Segment Start: Data supplied

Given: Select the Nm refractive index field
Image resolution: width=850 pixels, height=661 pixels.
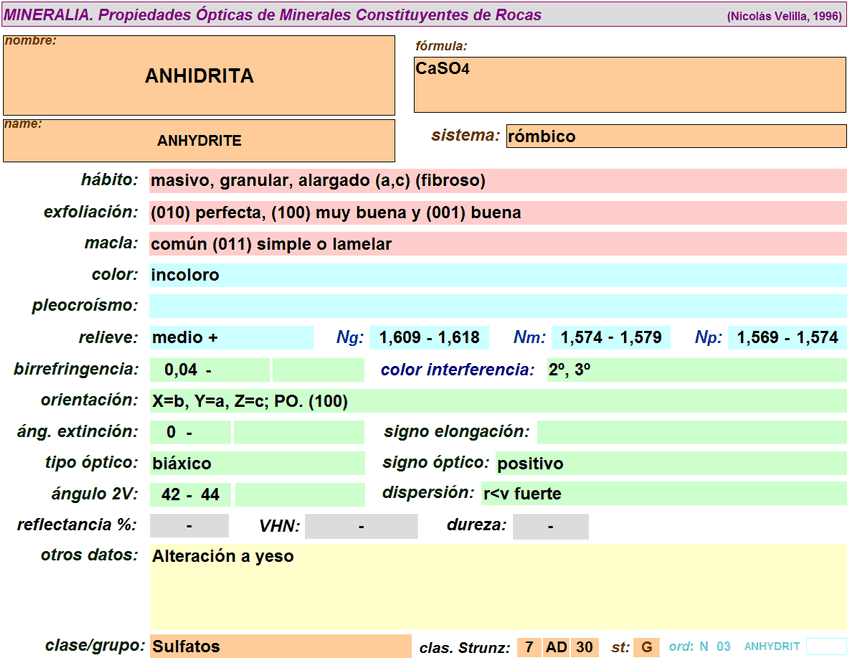Looking at the screenshot, I should [610, 338].
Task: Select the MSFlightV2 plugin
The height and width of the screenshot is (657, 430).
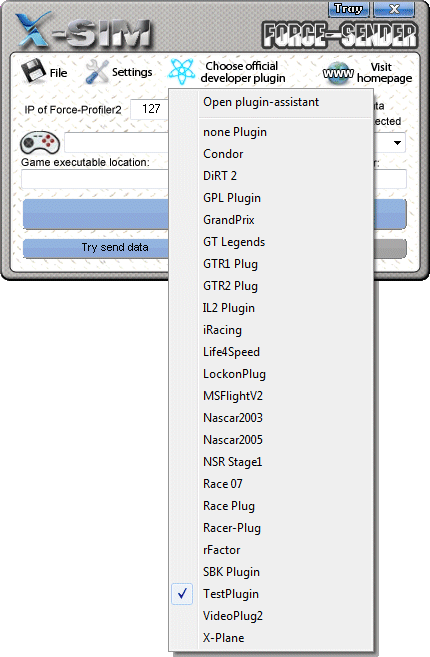Action: (271, 396)
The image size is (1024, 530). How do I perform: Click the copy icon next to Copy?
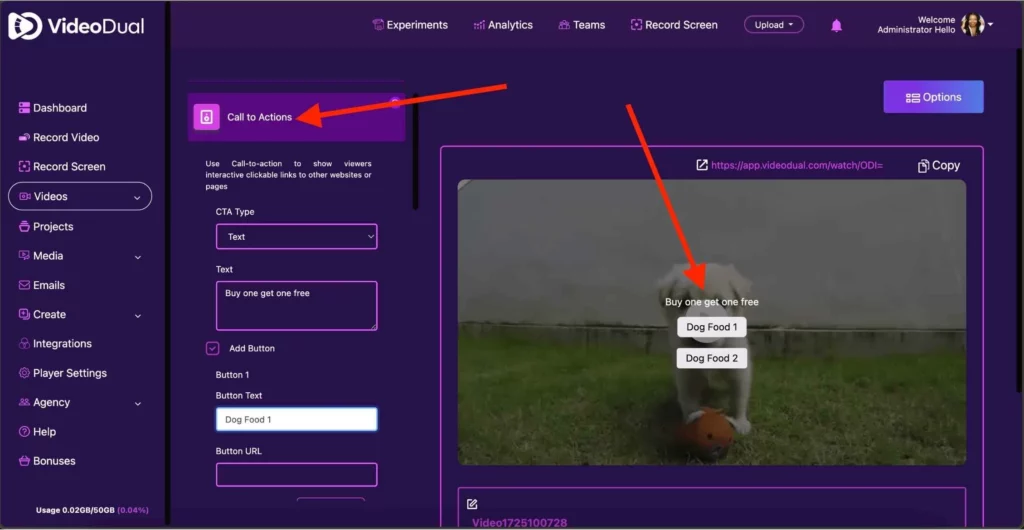923,166
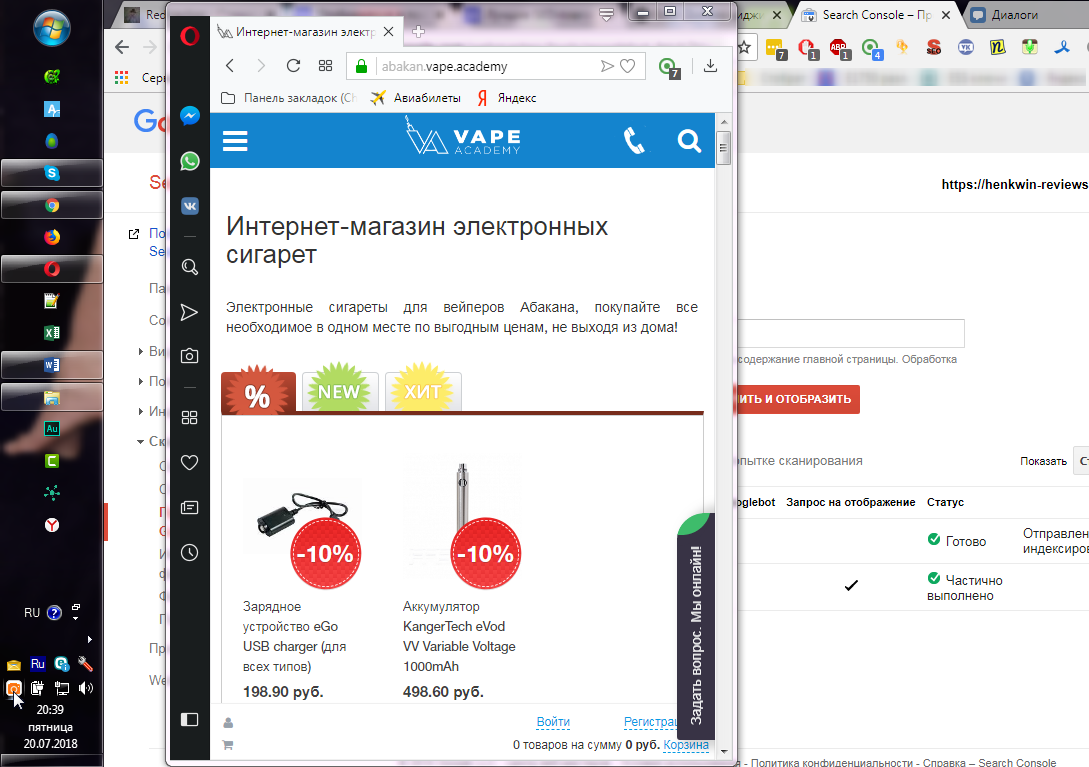Screen dimensions: 1089x767
Task: Open Facebook Messenger in Opera sidebar
Action: 190,116
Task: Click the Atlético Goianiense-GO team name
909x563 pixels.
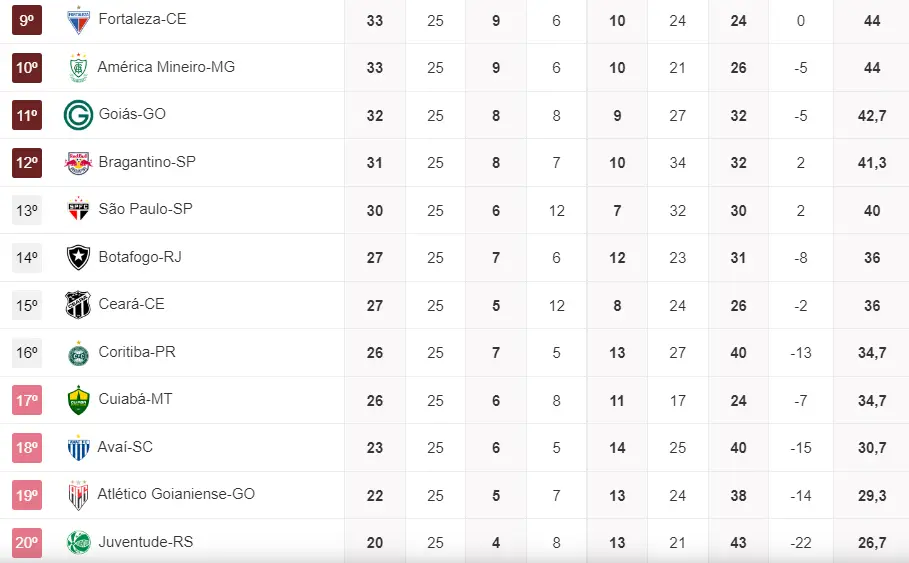Action: coord(176,494)
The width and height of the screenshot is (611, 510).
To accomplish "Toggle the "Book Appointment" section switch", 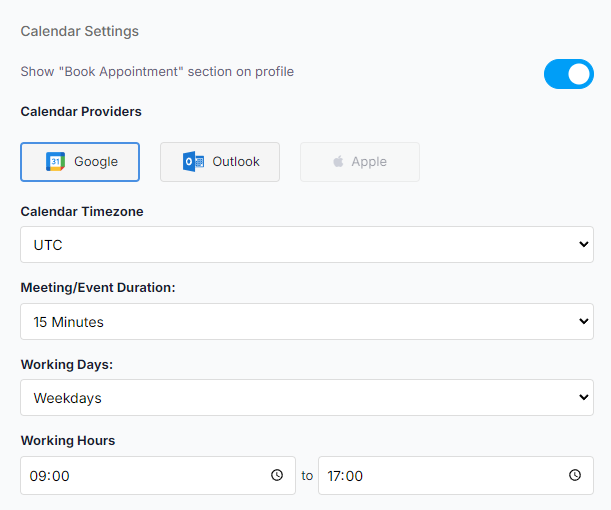I will [568, 74].
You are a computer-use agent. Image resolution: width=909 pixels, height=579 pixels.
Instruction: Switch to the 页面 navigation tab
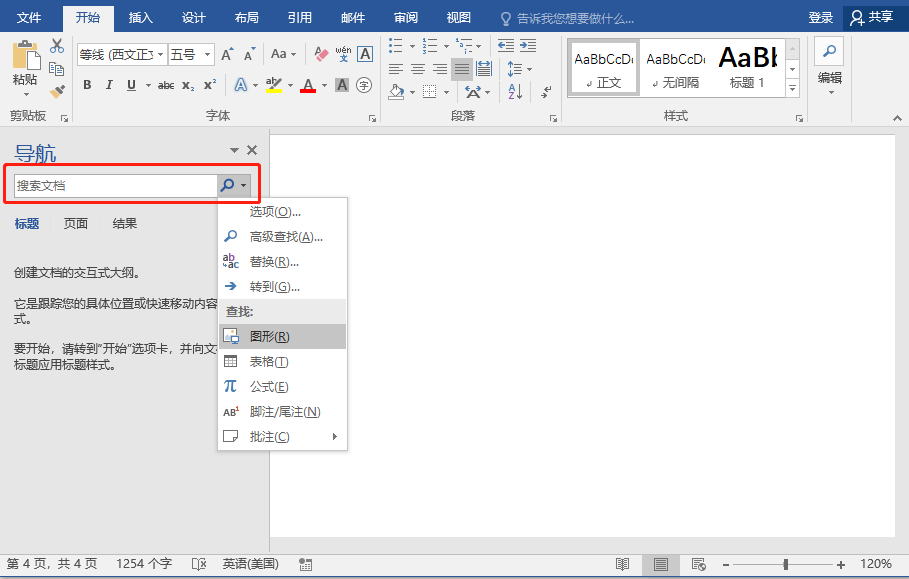pyautogui.click(x=76, y=224)
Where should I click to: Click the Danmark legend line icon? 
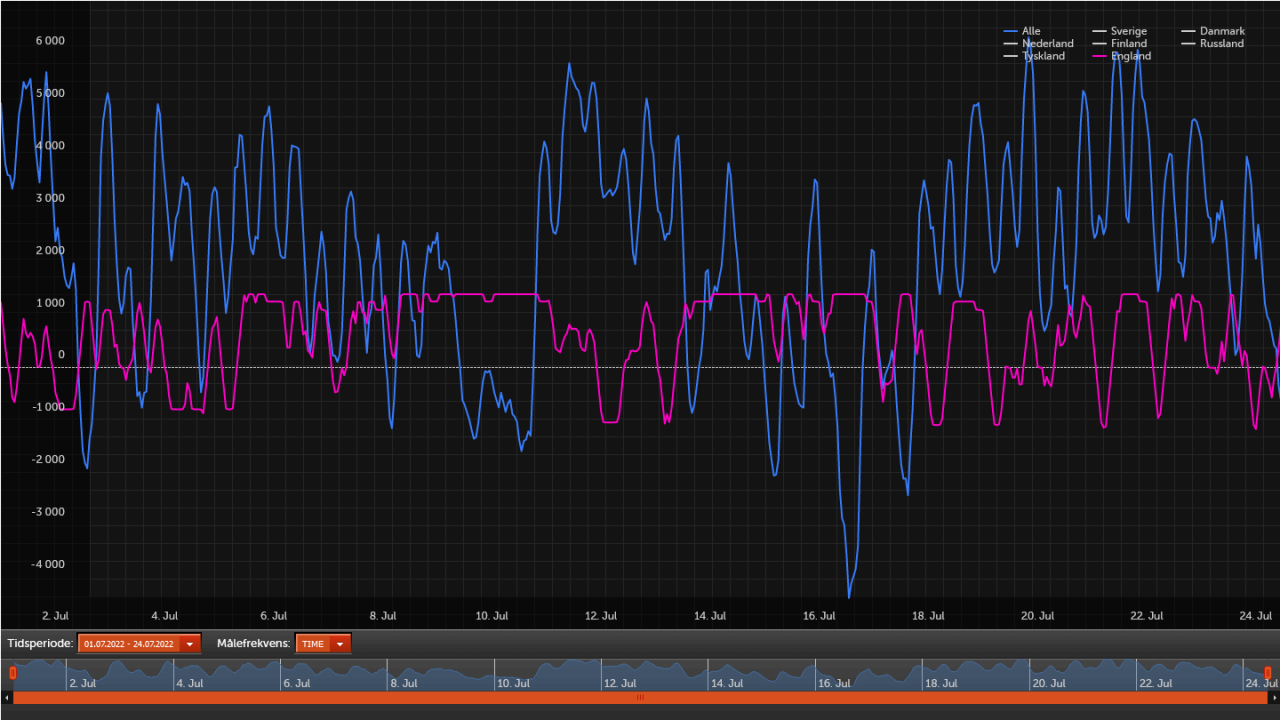(x=1188, y=31)
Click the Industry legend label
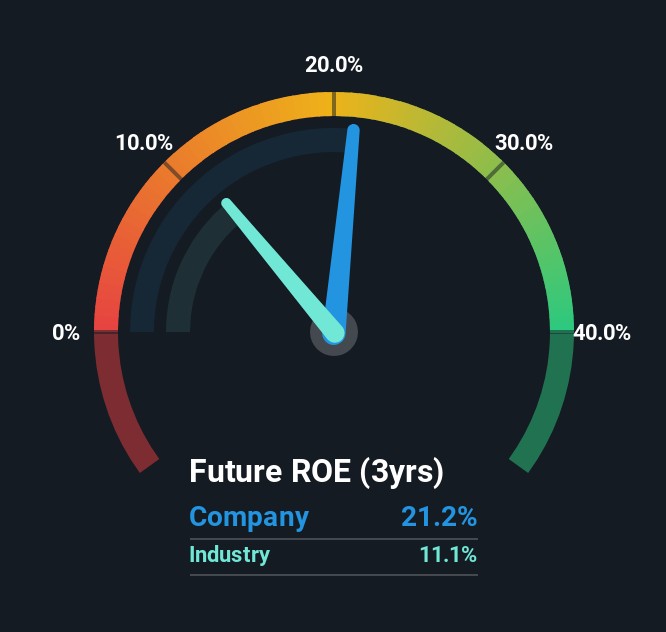The width and height of the screenshot is (666, 632). point(230,554)
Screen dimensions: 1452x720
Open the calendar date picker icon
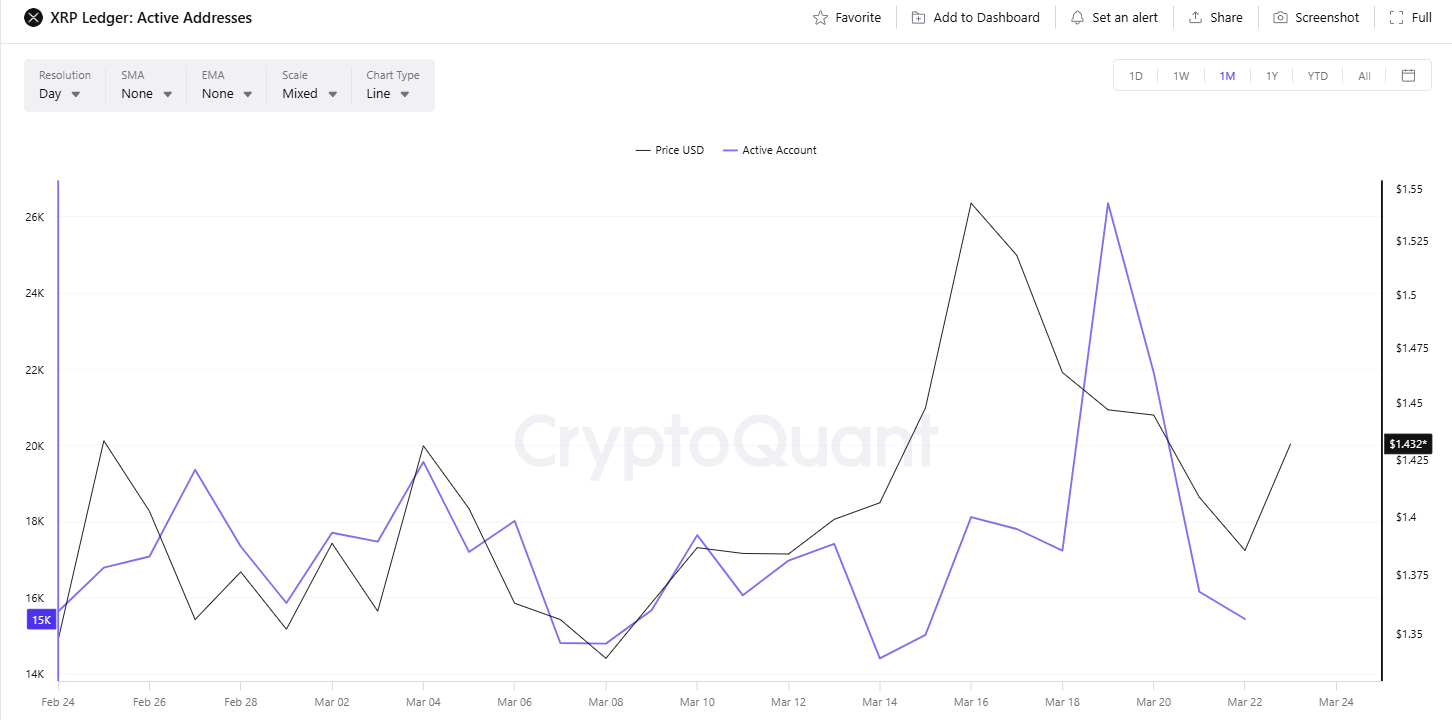[x=1408, y=75]
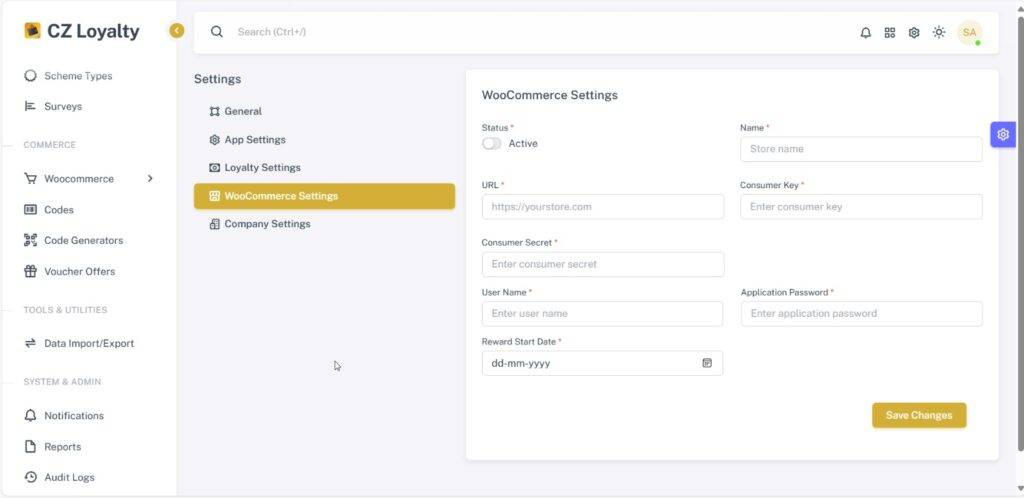Toggle the Active status switch
The image size is (1024, 498).
point(492,144)
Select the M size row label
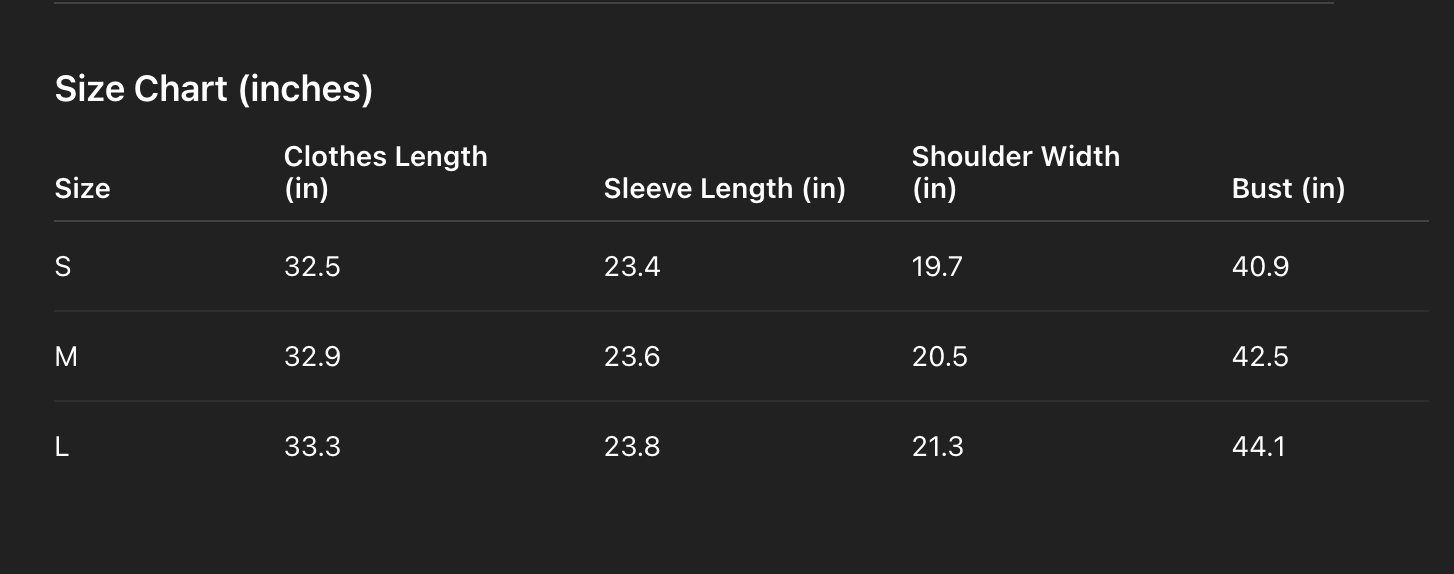1454x574 pixels. pos(66,357)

Segment End: Data supplied

§ Exercise instructions
Write out exactly the lines from the one containing "Open the calendar date picker icon" to the last line of the records above, both included, and leave out any pictures.

§ Result for this task
Open the calendar date picker icon
[x=1408, y=75]
Toggle the Active status switch
The image size is (1024, 498).
point(492,144)
Select the M size row label
1454x574 pixels. pos(66,357)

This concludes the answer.